Dan Hamhuis won the lottery. But it’s the Vancouver Canucks’ power play that needs to cash in.

With a rare man-advantage goal in Tuesday’s 3-2 shootout loss to the Phoenix Coyotes, the Canucks will stick for now with coach John Tortorella’s new power-play formation. It looks a lot like one of old coach Alain Vigneault’s power-play formations: four forwards and a lone defenceman, set up in middle of the blue-line, who tries to load one-timers for Ryan Kesler.

The key difference — in fact, the only one — from last season’s version of this formation is that the blueliner is Hamhuis.

Best known in the National Hockey League for his shutdown role as a reliable defender, Hamhuis possesses, arguably, only the third- or fourth-hardest slapshot among Canuck defencemen.

Alex Edler, last season’s power-play ace, shoots it harder than Hamhuis. So does Jason Garrison, whose spectacular debut on the first unit a month ago was believed by some to be the sure-fire launch of a dominant season for the Canucks’ 5-on-4 unit.

Garrison’s opening-night blast in San Jose, where the Canucks play Thursday night (7:30 p.m., Sportsnet Vancouver, Team 1040) was also supposed to be evidence of Vigneault’s doltishness for stubbornly refusing to use Garrison on the top unit last season when the Vancouver power play was 22nd in the league at 15.8 per cent efficiency.

The Canucks’ power play on Wednesday is still a dismal 10.9 per cent, 26th among 30 teams.

We’re not suggesting for a second that this is Garrison’s fault. His point shot is heavy and accurate and tends to hurt opponents brave enough to stand in front of it. Garrison also leads Canuck defencemen with nine points in 17 games. But, clearly, his presence on the power play was no magical elixir.

For now, Garrison is on the second unit, opposite Edler. And defenceman Kevin Bieksa, who is having a strong season, is off the power play entirely.

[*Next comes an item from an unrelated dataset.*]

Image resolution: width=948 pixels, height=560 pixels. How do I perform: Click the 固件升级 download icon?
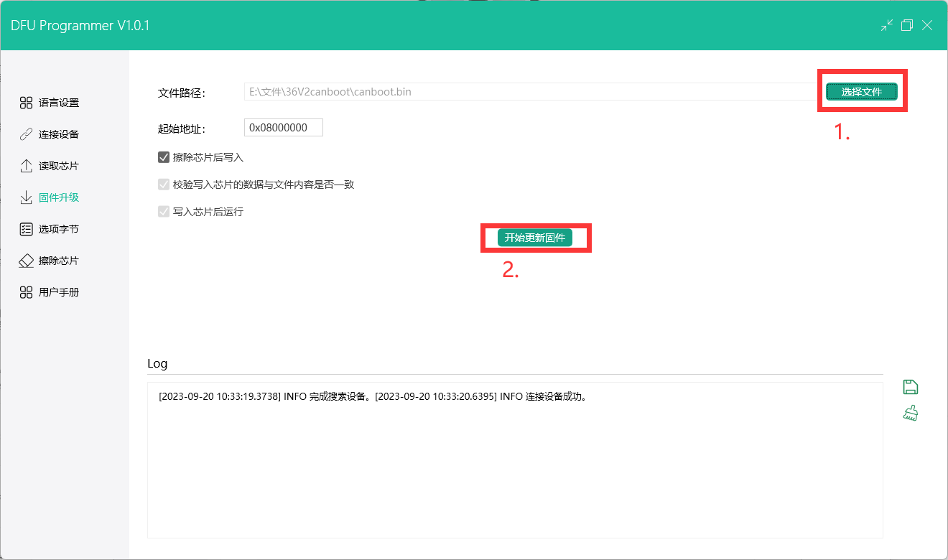tap(26, 197)
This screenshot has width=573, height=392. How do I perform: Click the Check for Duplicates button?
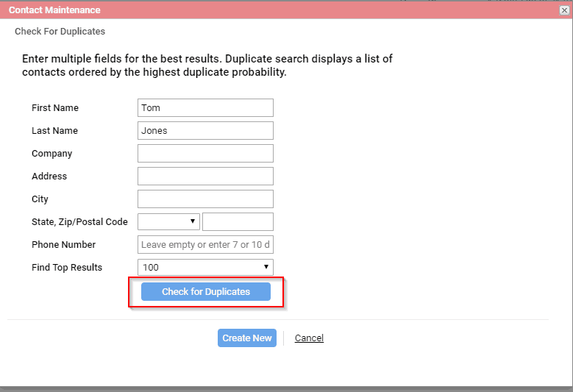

“This isn’t the first time in my career I’ve been taken off the power play,” Bieksa said after Wednesday’s practice in Arizona, shortly before the Canucks flew to San Jose for their second of four road games against formidable Pacific Division rivals. “I’m OK with it. I’ll sit and wait for my turn and hopefully the power play can get going. They’re going to try new things for sure.”

Tortorella is going to try new things for sure.